Revoking citizenship of suspected terrorists denounced by Australian Muslims
Muslim activists in Australia said the move only strengthens executive power and called the measure one-sided, The Guardian reported.
Australian Prime Minister Tony Abbott has received support from 40 Australian government officials on the issue - leaving Australian Muslims "numbed by the progress and speed of the government" on national security laws, according to Ihram.
"Some members of [the] Muslim community [in Australia] could end up like Rohingya - stateless...we could be the next lot shipped over to Cambodia," she said.
Amanda Vanstone, a former immigration minister, also criticized Canberra's growing inclination to deprive citizenship to suspected terrorists.
But Prime Minister Tony Abbott said stricter controls are necessary to protect Australia from those trying "to destroy us." He has said Australian nationals without dual citizenship could also lose their rights, including second-generation migrants, if they are eligible for passports from another country.

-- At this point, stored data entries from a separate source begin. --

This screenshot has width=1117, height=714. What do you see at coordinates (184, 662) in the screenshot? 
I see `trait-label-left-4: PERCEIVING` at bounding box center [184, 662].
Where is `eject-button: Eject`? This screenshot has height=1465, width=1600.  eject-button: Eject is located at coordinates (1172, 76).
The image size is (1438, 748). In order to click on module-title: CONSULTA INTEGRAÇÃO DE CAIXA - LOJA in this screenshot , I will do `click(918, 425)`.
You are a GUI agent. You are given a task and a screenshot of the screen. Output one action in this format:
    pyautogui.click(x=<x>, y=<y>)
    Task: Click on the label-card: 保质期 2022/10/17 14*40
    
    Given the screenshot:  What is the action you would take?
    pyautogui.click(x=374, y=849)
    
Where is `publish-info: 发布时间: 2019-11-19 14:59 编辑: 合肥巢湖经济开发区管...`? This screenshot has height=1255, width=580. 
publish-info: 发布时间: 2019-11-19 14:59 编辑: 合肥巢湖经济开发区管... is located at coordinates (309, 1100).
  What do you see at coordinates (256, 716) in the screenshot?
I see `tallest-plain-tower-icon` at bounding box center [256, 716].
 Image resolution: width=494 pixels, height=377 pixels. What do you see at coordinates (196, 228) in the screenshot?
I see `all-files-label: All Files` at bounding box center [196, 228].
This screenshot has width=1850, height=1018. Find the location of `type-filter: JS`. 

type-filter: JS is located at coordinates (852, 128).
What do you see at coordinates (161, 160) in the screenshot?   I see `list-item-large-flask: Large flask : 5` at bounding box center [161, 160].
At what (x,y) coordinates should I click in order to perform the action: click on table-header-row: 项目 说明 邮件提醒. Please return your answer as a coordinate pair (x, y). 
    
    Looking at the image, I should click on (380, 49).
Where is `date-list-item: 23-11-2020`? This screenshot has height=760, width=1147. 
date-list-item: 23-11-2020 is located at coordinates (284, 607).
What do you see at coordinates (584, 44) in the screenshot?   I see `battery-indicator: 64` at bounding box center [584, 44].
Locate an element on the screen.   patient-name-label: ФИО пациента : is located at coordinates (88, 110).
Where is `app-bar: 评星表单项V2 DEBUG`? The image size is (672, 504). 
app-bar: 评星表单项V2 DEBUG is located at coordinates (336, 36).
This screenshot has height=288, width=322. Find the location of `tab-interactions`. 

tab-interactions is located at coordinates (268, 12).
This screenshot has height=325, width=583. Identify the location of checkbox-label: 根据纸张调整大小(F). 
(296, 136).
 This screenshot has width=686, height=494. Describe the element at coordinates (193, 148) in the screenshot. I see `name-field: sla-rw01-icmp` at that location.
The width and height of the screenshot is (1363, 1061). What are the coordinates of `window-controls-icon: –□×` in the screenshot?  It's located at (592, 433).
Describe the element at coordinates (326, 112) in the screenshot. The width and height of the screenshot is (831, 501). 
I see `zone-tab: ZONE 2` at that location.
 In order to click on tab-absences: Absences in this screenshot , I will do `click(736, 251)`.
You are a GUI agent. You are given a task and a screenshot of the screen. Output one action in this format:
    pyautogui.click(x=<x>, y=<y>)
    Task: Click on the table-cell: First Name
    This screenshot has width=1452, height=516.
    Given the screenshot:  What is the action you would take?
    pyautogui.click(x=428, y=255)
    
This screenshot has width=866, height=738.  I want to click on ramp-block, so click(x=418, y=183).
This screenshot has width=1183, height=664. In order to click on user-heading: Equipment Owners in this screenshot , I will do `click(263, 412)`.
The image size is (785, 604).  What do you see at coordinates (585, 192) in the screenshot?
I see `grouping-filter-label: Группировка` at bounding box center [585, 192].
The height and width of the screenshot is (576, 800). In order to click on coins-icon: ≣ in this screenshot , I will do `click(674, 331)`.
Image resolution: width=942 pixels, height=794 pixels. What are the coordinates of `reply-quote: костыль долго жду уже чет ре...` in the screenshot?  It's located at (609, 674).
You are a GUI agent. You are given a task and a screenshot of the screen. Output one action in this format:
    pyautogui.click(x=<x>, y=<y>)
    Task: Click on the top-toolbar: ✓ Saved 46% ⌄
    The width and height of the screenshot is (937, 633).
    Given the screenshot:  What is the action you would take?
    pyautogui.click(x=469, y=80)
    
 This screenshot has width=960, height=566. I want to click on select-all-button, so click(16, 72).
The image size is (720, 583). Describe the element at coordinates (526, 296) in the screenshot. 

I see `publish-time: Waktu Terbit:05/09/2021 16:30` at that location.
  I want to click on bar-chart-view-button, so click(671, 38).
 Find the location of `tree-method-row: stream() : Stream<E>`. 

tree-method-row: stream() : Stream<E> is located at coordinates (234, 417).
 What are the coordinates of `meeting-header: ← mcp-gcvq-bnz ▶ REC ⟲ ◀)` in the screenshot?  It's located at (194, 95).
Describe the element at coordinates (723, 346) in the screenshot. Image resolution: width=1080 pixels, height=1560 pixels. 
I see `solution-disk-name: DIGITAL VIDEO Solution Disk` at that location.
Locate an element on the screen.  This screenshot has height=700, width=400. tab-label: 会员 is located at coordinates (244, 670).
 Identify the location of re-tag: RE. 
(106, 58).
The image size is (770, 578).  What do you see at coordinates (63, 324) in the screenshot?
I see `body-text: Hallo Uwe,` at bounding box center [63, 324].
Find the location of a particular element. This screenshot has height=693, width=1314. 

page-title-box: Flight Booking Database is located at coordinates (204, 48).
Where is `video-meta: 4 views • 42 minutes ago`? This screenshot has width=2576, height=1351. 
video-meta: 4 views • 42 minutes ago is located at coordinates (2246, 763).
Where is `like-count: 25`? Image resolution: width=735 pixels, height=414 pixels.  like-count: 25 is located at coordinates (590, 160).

Australia is still pursuing the capture of a convicted terrorist, Khaled Sharrouf, who managed to pull his family into the war in Syria in 2013. In 2014, Sharrouf, a Sydney-based criminal of Lebanese descent, posted a photograph online showing his seven-year-old son holding up a severed head in Syria.
Sharrouf's wife, Tara Nettleton, said she wants to leave Syria and return to Australia with her five children.
Greg Barton, an analyst at Monash University in Australia, said Nettleton could face serious charges of supporting terrorism if she returns home.
"If she were to come back she would certainly face prosecution and time in jail," he said.